Unos veinte días después, Encarna pudo dar algunos pasos por la sala común del hospital sin que el mundo girara a toda velocidad, cogida fuertemente del brazo de José, al tiempo que le rogaba que la sacara de allí porque no veía alrededor más que abandono, sufrimiento y muerte.

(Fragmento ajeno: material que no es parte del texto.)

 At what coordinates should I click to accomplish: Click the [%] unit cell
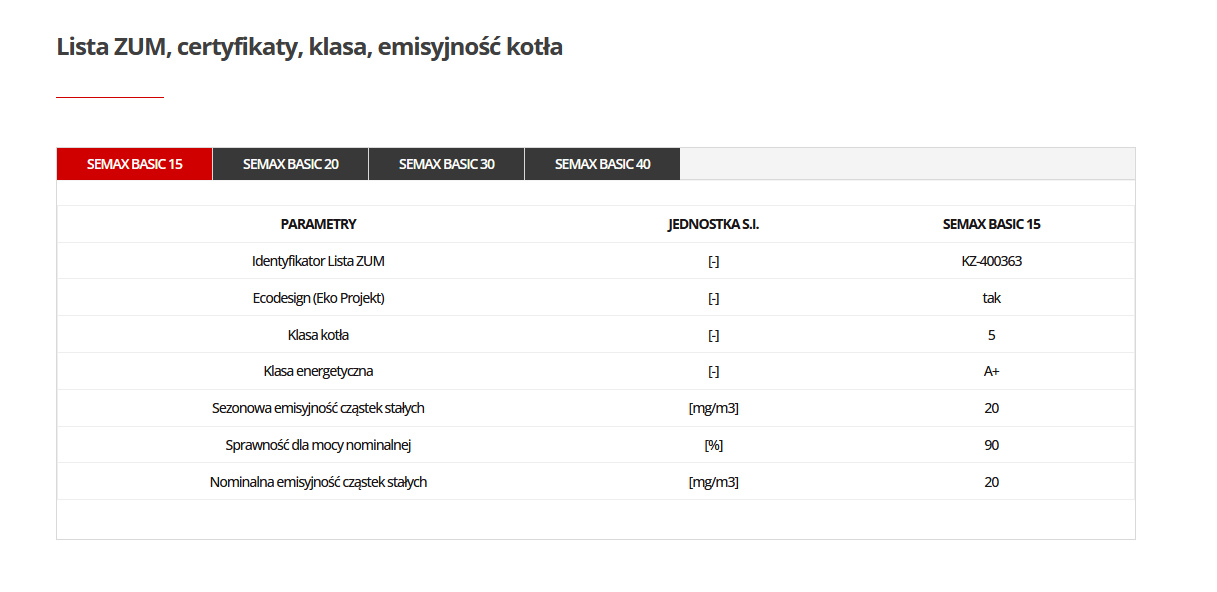(713, 445)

- Si pudieras verlo a todas horas como lo veo yo, seguro que ya te habrías ido corriendo, a rastras si no pudieras andar.- Hablaba muy bajito, para que las monjas no la escucharan.- A mí me tratan un poco mejor porque Don Manuel se encarga de que lo hagan, las controla y me controla a mí: lo que como, si me dan los medicamentos, que me cambien la ropa de la cama al menos cada tres o cuatro días... Ayer escuché a una de las enfermeras decirle a la superiora que yo debía de ser la querida del doctor. ¡Tú te crees, yo la querida de nadie! Tú, que me conoces mejor que yo misma, te puedes hacer a la idea de lo que me costó tragarme las palabras. Vamos que me tuve que morder la lengua hasta que casi me hice sangre.

- Encarna, Encarna... - José intentó regañarla pero las ganas de reír pudieron más. Sus carcajadas fuertes rebotaron en las paredes de la sala, haciendo que una monja, con cara de no haber sonreido en mchos años, frunciera todavía más el entrecejo.- Perdón, hermana, lo siento mucho.- Se alejaron un poco más, riendo por lo bajito los dos.- Tienes que tener paciencia, todavía no estás buena. No puede ser tan malo.

- Echo de menos a mis niños...- Encarna suspiró, apretando el brazo de José. En ese momento, él supo que no tardaría demasiado en salir de allí. ¿Qué excusa podía poner ante semejante declaración? También él la encontraba a faltar, la casita estaba extrañamente silenciosa, los niños lloraban por cualquier motivo, la comida no sabía igual, sentía su cama enorme y vacía. Le sonrió, acarició su rostro pálido y le prometió hablar con el médico.

- Te aseguro que si él me da permiso porque ya estás mejor, te llevaré a casa en brazos si hace falta. Pero sólo si estas recuperada, no quiero que me des otro susto así. Creí que te ibas y a ver qué hago yo si me dejas solo. A ver qué hacemos los niños y yo...- La abrazó con cuidado; estaba tan delgada que temía romperla. Con el pelo negro recogido en una trenza y aquel camisón blanco que las monjas le habían puesto, parecía un fantasma de otros tiempos.

Dos días más tarde, Encarna salió del hospital. Durante las casi cuatro horas que duró el viaje, sentada en el coche con Don Manuel, apenas fue capaz de decir una palabra. Respondía con monosílabas, la mirada clavada en el camino que la llevaba de regreso a su familia, prefuntando si faltaba mucho, cuándo iban a llegar. Don Manuel sonreía, apreciaba a aquella mujer porque había luchado por defender su amor ante su familia y a todos los que dijeron que no iba a durar, que estaba arruinando su vida por casarse con un don nadie, un zaparrastroso. A todos y cada uno de ellos les dió con la realidad en la cara: no conocía a nadie que fuera más feliz que ellos. Por eso no pudo contener las lágrimas cuando aparcó el vehículo delante de la modesta casita y casi antes de que el polvo hubiera acabado de asentarse, Encarna desapareció entre un enjambre de brazos y piernas infantiles, acariciando una carita alegre, besando una cabeza morena y achuchando a su marido... El médico se colocó el sombrero, dispuesto a marcharse para dejarles disfrutar del momento en la intimidad, pero antes de poner entrar en el coche, un ligero toque en el hombro hizo que se diera la vuelta. Se encontró con José, los ojos bailando alegres en medio de un rato de lágrimas. Le sonrió, esperando.

- Gracias, Don Manuel.- Nunca podré pagarle lo que ha hecho por mi mujer, por todos nosotros, pero si necesita algo ya sabe donde estamos. Nos ha devuelto la vida.- El médico estrechó la mano que José extendía, para acabar abrazándole. Cuando finalmente se fue, su mirada retuvo la imagen que el espejo retrovisor le ofrecía: cuatro niños entre diez y cinco años y dos adultos que entraban en una casa modesta. A veces, la vida podía ser tremendamente justa.